Top of DATA FOR REVIEW
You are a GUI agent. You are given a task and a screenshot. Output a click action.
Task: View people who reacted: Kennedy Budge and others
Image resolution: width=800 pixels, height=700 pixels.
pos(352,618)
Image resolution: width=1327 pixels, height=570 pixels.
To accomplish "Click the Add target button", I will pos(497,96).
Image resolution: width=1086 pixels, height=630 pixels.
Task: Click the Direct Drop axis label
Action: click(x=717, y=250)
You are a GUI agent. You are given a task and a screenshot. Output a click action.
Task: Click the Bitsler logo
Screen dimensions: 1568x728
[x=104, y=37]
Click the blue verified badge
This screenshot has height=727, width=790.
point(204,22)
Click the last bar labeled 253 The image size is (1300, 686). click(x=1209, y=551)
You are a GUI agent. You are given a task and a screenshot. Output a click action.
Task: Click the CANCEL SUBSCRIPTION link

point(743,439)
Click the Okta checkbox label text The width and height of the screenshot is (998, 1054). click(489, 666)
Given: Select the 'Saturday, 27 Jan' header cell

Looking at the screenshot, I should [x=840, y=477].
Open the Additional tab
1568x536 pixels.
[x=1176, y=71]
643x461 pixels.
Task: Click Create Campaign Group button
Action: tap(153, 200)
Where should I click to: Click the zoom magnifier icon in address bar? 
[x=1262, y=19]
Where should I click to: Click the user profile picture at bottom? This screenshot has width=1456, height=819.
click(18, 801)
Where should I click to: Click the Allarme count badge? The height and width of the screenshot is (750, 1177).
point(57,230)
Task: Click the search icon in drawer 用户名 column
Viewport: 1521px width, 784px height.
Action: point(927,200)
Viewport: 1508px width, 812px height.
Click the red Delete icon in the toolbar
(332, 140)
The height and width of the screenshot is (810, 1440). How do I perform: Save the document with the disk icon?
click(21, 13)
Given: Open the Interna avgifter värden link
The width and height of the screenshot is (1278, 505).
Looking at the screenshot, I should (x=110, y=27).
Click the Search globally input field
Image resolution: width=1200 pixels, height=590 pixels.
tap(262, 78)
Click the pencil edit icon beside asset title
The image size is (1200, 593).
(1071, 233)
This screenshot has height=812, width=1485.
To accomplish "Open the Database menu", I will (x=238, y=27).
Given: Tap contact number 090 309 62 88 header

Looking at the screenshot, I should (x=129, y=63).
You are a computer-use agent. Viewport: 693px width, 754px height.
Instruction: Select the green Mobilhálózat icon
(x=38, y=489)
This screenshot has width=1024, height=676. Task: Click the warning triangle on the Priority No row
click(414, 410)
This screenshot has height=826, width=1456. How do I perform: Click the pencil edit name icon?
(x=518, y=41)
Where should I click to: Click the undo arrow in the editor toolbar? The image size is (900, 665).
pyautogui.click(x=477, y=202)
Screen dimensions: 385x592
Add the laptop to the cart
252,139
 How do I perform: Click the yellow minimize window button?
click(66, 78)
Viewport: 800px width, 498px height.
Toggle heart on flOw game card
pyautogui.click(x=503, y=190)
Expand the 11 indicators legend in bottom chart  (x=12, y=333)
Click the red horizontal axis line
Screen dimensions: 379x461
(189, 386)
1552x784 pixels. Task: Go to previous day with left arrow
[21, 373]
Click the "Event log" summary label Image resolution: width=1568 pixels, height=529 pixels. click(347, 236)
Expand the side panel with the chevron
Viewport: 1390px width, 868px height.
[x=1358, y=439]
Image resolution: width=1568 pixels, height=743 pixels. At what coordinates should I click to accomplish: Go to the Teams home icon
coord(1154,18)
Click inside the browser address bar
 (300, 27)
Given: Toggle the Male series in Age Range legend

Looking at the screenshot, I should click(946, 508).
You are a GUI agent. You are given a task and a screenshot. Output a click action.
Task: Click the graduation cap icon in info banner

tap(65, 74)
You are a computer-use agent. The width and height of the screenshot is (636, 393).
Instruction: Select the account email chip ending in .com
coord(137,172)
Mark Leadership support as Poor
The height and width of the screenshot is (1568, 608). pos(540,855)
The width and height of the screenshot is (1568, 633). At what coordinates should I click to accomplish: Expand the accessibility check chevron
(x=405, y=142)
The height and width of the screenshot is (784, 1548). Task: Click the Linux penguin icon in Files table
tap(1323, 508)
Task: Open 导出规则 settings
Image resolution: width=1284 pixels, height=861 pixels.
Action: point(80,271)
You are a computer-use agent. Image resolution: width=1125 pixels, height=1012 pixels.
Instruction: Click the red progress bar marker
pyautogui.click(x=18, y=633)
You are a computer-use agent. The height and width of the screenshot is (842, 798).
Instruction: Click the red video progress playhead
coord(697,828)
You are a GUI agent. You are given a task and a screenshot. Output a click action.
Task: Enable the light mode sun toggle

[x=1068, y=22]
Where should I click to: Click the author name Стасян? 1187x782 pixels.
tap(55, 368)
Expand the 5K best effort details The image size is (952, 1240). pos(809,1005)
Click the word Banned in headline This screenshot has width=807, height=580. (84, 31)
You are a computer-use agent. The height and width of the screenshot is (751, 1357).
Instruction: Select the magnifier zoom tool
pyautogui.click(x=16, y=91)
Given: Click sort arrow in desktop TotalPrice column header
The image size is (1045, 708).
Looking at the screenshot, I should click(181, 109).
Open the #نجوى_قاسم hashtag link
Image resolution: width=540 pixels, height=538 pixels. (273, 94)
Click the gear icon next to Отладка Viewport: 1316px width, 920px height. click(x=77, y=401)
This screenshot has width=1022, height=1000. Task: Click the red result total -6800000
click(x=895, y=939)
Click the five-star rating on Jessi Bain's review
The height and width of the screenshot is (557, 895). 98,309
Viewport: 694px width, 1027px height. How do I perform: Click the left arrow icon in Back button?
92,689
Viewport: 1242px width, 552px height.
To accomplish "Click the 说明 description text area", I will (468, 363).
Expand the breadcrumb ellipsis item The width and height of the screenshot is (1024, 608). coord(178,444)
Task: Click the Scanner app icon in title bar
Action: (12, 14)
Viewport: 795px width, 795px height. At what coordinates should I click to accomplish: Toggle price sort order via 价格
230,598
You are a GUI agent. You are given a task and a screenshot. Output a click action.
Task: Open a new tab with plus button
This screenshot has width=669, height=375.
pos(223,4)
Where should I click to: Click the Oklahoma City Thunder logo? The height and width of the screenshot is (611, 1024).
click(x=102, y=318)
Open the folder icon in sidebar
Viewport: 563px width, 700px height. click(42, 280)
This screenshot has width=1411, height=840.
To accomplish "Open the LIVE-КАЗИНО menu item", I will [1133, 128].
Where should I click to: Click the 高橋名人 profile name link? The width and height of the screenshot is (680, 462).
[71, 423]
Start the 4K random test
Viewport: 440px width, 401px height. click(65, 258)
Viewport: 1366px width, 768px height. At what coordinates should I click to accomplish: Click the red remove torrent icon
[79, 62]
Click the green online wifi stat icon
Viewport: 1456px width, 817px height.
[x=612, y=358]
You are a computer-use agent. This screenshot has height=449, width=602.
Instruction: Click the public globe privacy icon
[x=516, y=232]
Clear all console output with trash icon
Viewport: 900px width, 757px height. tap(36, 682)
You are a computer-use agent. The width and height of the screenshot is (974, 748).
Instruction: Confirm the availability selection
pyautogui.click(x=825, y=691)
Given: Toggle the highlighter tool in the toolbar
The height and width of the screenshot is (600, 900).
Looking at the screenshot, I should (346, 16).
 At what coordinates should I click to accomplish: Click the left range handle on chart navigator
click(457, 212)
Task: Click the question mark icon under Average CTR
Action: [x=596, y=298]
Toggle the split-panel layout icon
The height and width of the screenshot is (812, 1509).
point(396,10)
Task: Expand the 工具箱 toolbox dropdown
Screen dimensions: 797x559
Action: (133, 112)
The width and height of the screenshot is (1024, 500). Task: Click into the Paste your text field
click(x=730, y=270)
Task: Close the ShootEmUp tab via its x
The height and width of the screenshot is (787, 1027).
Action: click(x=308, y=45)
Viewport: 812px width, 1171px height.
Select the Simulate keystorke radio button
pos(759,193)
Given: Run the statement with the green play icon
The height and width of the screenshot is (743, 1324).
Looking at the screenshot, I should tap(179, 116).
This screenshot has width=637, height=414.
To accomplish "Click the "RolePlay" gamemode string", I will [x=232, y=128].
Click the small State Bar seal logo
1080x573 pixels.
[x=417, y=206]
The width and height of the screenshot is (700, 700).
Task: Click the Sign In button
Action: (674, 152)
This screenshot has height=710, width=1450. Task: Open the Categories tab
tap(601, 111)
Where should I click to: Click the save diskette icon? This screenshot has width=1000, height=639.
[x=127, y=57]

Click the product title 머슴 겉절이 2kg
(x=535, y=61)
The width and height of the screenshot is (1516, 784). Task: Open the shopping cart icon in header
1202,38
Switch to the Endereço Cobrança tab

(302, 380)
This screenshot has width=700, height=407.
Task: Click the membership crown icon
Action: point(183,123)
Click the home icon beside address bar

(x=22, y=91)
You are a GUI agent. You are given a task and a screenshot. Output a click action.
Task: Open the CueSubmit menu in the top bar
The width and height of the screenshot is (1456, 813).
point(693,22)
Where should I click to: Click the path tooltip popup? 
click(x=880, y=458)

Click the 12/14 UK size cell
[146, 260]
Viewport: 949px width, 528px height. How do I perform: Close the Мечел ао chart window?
Bottom of DATA FOR REVIEW
Whichever lines of the records above hold the word "column" should all be copied out.

__EXPECTED ANSWER__:
Task: Click the search icon in drawer 用户名 column
Given: Click sort arrow in desktop TotalPrice column header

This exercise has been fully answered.